Recast the material as a numbered list, starting at the line that contains "The height and width of the screenshot is (723, 1151)." and ending at the line that contains "pos(118,132)". Leave out any blank lines.

=== Given records ===
## begin

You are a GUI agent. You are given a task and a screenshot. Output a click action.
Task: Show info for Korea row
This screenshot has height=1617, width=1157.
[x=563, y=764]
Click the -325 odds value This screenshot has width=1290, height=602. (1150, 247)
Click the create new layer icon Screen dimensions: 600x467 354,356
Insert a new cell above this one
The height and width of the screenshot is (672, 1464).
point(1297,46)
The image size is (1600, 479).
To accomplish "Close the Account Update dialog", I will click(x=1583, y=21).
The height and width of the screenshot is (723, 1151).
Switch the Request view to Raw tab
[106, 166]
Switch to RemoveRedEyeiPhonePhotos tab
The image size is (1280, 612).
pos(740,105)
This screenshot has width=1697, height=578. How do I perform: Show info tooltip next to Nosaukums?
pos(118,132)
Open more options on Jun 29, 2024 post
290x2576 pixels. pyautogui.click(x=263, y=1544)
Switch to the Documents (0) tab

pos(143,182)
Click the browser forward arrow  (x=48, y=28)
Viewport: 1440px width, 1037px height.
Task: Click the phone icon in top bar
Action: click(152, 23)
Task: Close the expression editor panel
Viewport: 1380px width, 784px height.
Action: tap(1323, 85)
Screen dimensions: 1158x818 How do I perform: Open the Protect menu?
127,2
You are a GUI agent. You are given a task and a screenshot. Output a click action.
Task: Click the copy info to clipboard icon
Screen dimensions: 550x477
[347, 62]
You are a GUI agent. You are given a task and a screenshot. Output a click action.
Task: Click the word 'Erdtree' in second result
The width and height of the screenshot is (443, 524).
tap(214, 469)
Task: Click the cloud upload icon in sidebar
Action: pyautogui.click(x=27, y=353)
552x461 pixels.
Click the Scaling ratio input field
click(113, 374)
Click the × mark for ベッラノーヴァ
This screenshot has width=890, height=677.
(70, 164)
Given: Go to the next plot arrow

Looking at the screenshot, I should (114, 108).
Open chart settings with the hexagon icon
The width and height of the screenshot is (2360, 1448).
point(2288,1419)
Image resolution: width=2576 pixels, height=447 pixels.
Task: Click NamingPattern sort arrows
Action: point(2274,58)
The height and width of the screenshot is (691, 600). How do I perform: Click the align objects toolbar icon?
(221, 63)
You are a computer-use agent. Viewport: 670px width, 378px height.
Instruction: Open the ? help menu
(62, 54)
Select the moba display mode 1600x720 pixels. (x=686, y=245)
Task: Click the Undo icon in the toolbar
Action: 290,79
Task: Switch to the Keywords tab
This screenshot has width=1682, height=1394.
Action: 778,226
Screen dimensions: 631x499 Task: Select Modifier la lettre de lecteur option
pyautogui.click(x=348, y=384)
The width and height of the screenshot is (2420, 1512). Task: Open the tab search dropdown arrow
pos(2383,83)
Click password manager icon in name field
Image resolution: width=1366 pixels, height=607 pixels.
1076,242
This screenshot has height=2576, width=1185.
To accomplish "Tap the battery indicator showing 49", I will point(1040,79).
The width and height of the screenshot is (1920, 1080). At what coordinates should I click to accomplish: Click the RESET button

## end

=== Response ===
1. The height and width of the screenshot is (723, 1151).
2. Switch the Request view to Raw tab
3. [106, 166]
4. Switch to RemoveRedEyeiPhonePhotos tab
5. The image size is (1280, 612).
6. pos(740,105)
7. This screenshot has width=1697, height=578. How do I perform: Show info tooltip next to Nosaukums?
8. pos(118,132)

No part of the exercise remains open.